» Kutipan Teks:
################

MUI : Masyarakat Jangan Khawatir Soal Kehalalan Vaksin Covid 19

Loading

JAKARTA (IndependensI.com) – Majelis Ulama Indonesia (MUI) meminta masyarakat tetap tenang dan tidak mengembangkan narasi berlebihan terkait status kehalalan vaksin Covid 19 yang hingga kini masih menjalani fase uji klinis. Sebab, dalam keadaan darurat produk tertentu dapat dipakai meski status belum halal.

Direktur Lembaga Pengkajian Pangan, Obat-obatan dan Kosmetika Majelis Ulama Indonesia (LPPOM MUI) Lukmanul Hakim mengatakan, MUI akan transparan dengan vaksin COVID-19. Dia juga menjelaskan, secara hukum syariahsuatu produk dalam keadaan darurat tetap boleh digunakan umat Islam meski statusnya belum halal. Hal itu sebagaimana keadaan mendesak saat pandemi COVID-19 yang belum kunjung ada obat atau vaksinnya.

################

» Data Tercatat:
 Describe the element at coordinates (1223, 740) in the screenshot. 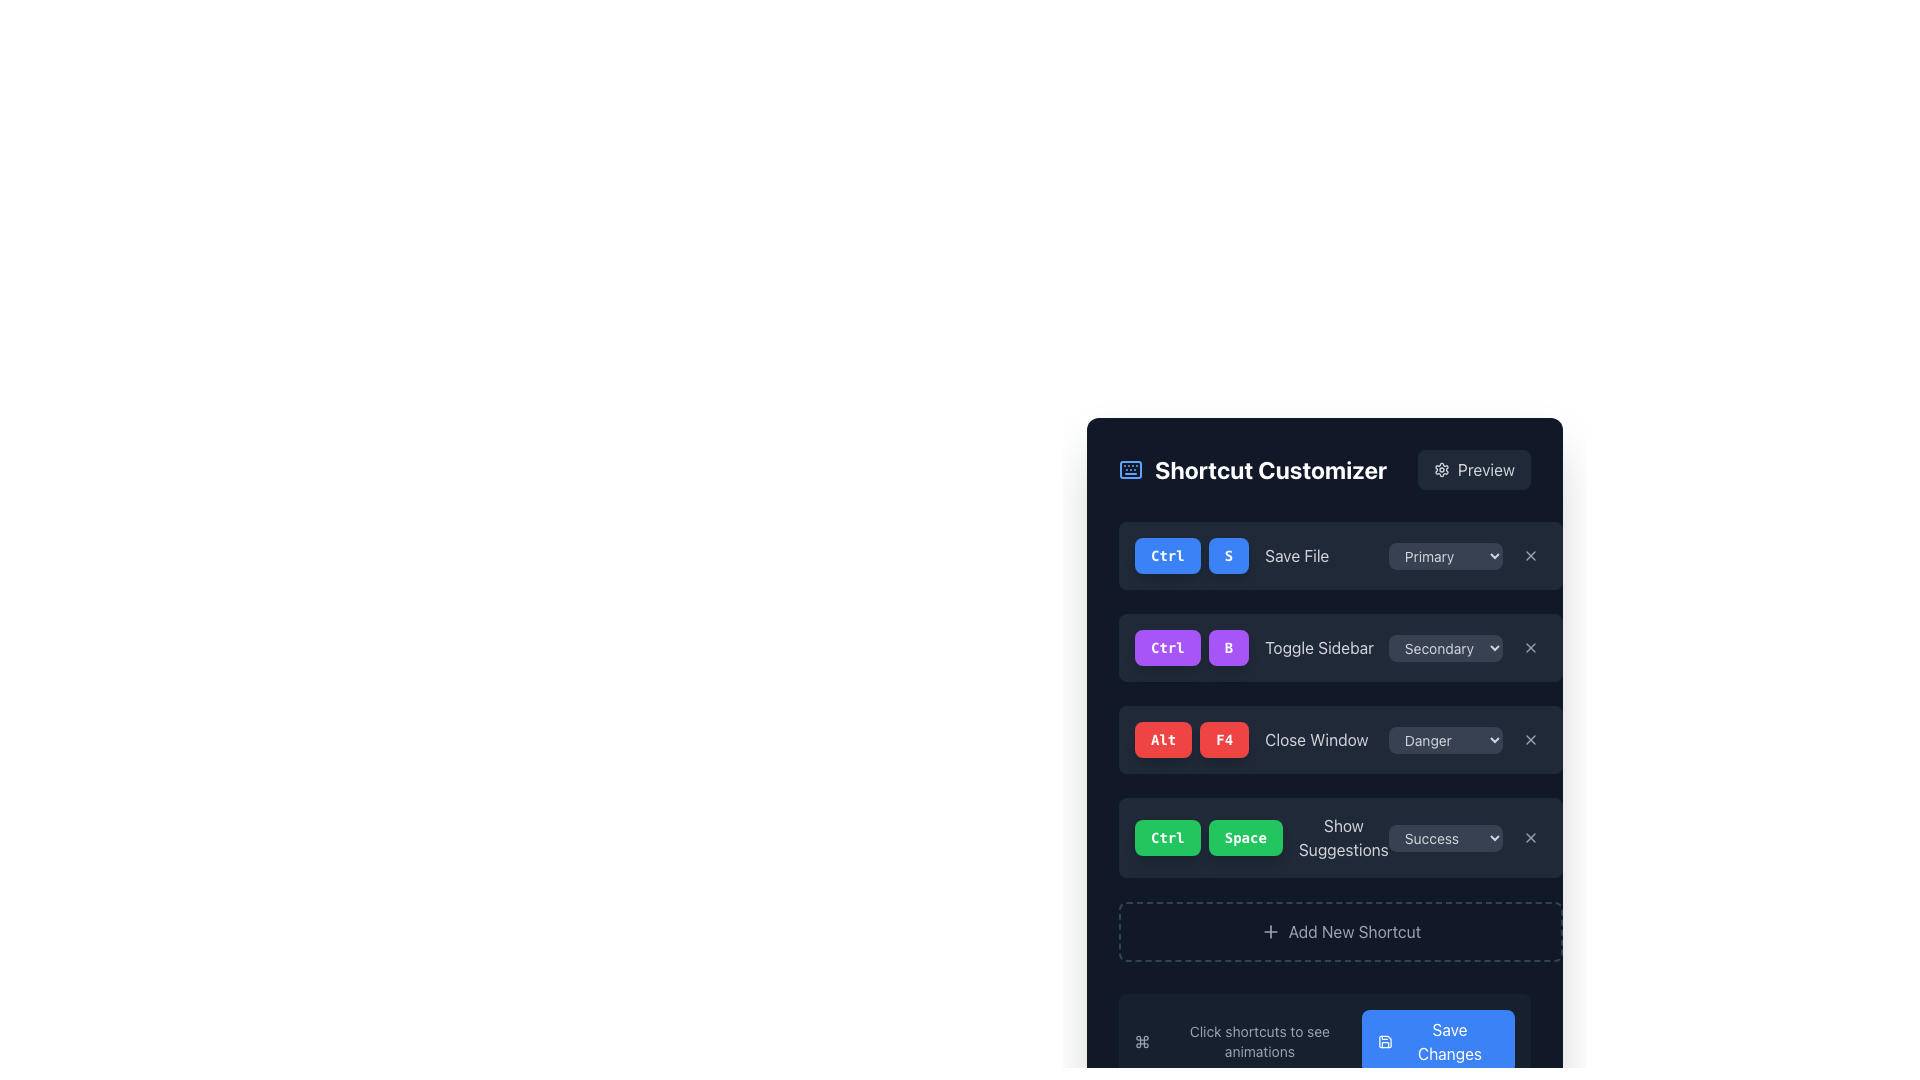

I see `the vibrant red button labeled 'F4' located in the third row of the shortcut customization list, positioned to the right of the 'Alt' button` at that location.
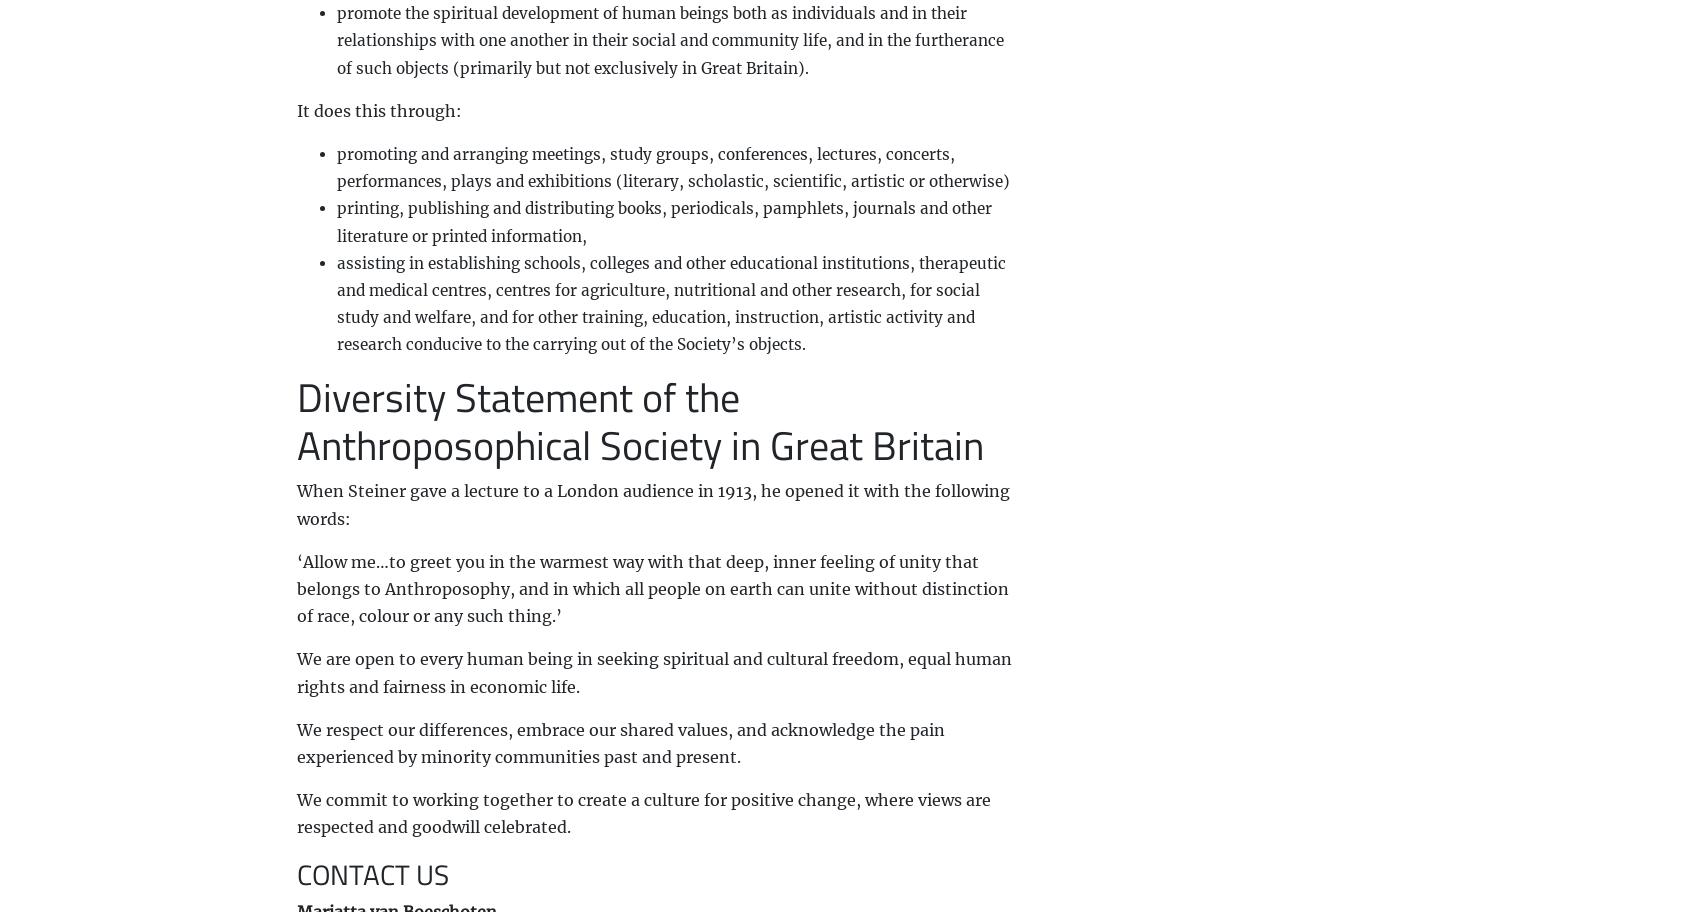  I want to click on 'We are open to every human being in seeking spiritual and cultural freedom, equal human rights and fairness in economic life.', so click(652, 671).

################

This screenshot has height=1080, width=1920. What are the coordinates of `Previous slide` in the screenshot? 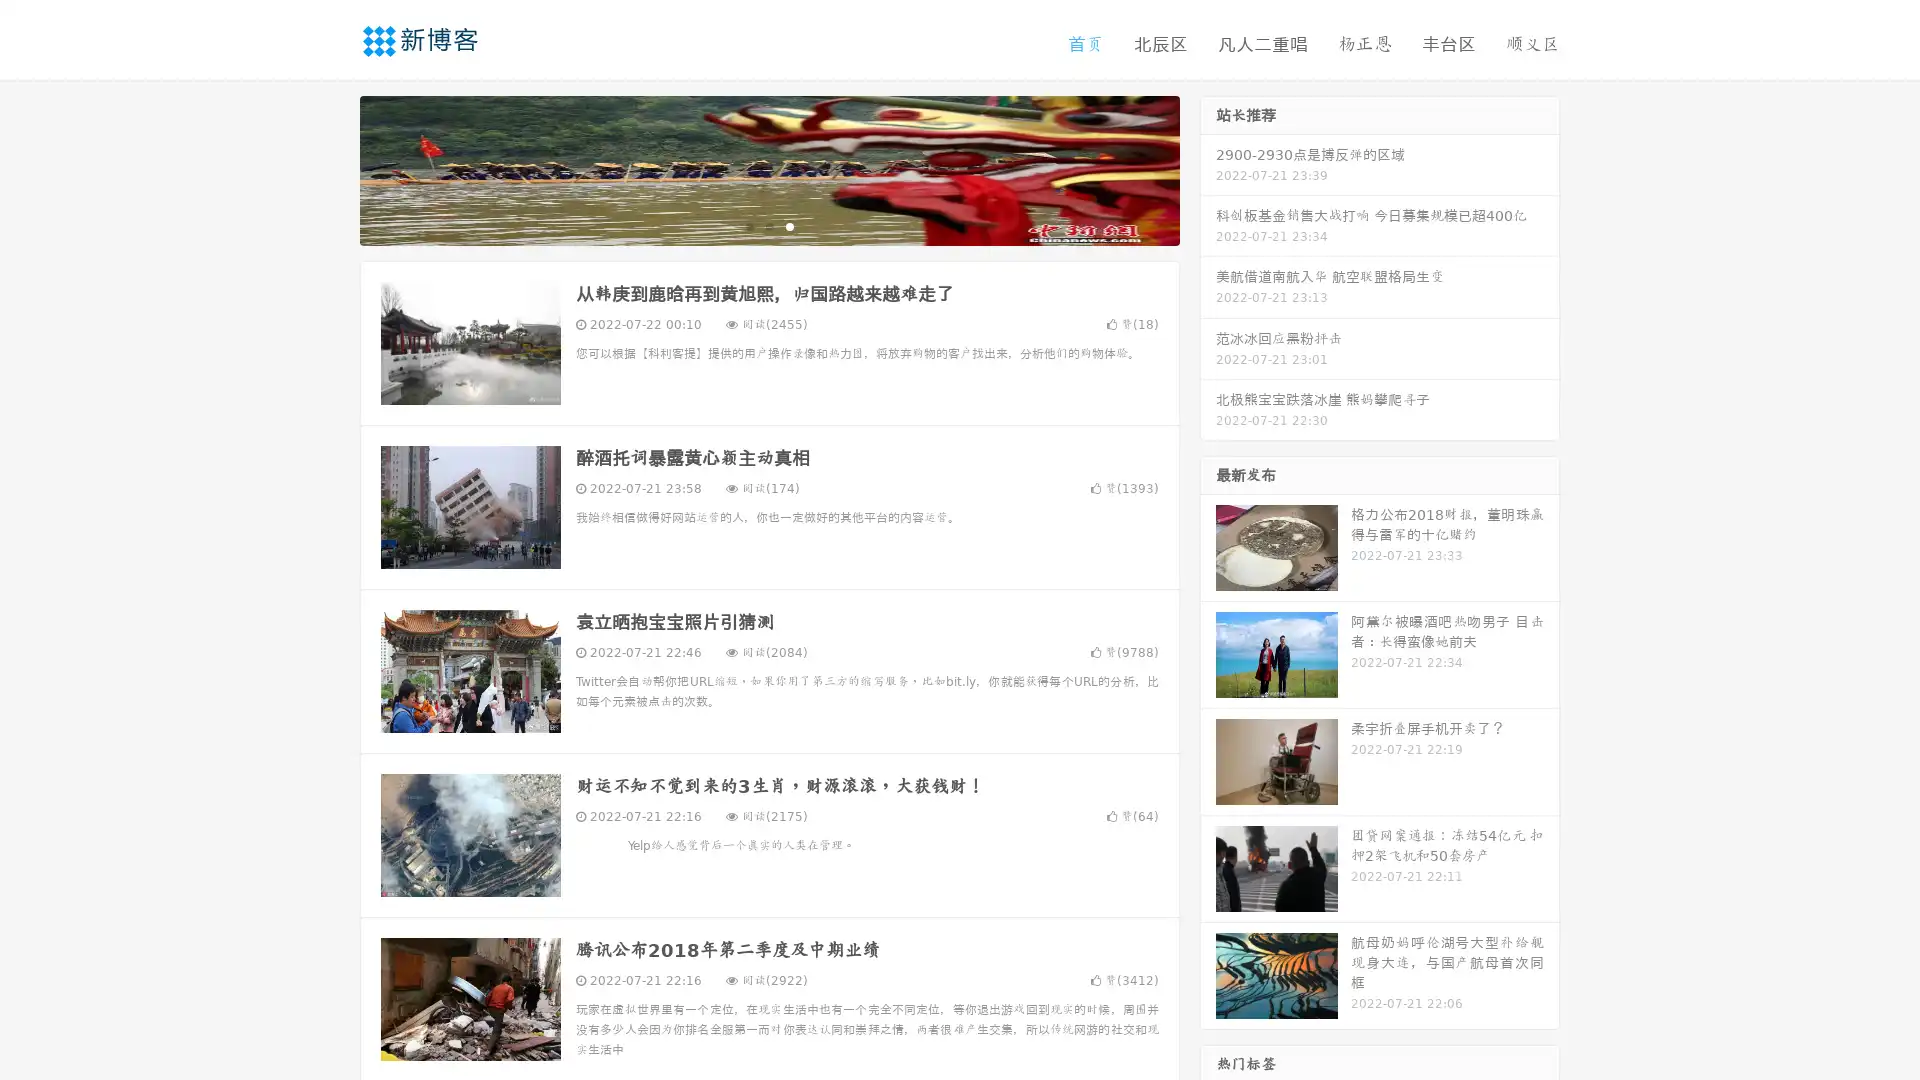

################

» Yang Diminta:
**A.** Kutip bagian dari berita tentang kehalalan vaksin Covid 19, mulai dari "JAKARTA (IndependensI.com) –" dan berakhir pada "obat atau vaksinnya.".
**B.** Teruskan berita tentang kehalalan vaksin Covid 19 setelah kalimat terakhirnya.

» Hasil:
**A.**
JAKARTA (IndependensI.com) – Majelis Ulama Indonesia (MUI) meminta masyarakat tetap tenang dan tidak mengembangkan narasi berlebihan terkait status kehalalan vaksin Covid 19 yang hingga kini masih menjalani fase uji klinis. Sebab, dalam keadaan darurat produk tertentu dapat dipakai meski status belum halal.

Direktur Lembaga Pengkajian Pangan, Obat-obatan dan Kosmetika Majelis Ulama Indonesia (LPPOM MUI) Lukmanul Hakim mengatakan, MUI akan transparan dengan vaksin COVID-19. Dia juga menjelaskan, secara hukum syariahsuatu produk dalam keadaan darurat tetap boleh digunakan umat Islam meski statusnya belum halal. Hal itu sebagaimana keadaan mendesak saat pandemi COVID-19 yang belum kunjung ada obat atau vaksinnya.

**B.**
“Tentang kebolehan dipakai karena terdorong kedaruratan dan dihitung. Saya kira ini panduan hukum. Insyaallah hasil fatwa vaksin COVID-19 memang sesuai dengan sebenar-benarnya dengan panduan syariat Islam,” katanya seperti dikutip Antara, Minggu (1/11/2020).

Lukman mencontohkan ada Fatwa MUI yang memperbolehkan penggunaan vaksin Measles Rubella (MR) meski mengandung babi. Pembolehan itu karena alasan darurat. “Hal serupa tentu dapat berlaku untuk fatwa vaksin COVID-19 jika memang ditetapkan tidak halal,” tutur dia.

Kata dia, sebelumnya Wapres RI sekaligus Ketua MUI nonaktif KH Ma’ruf Amin mengatakan vaksin jika belum halal tetapi darurat maka bisa digunakan sesuai penetapan fatwa MUI.

Lukmanul Hakim mengatakan tim audit LPPOM MUI bersama delegasi Kementerian Kesehatan, Badan Pengawas Obat dan Makanan, Bio Farma dan unsur terkait sudah ke China pada pertengahan Oktober ini untuk melakukan audit vaksin COVID-19.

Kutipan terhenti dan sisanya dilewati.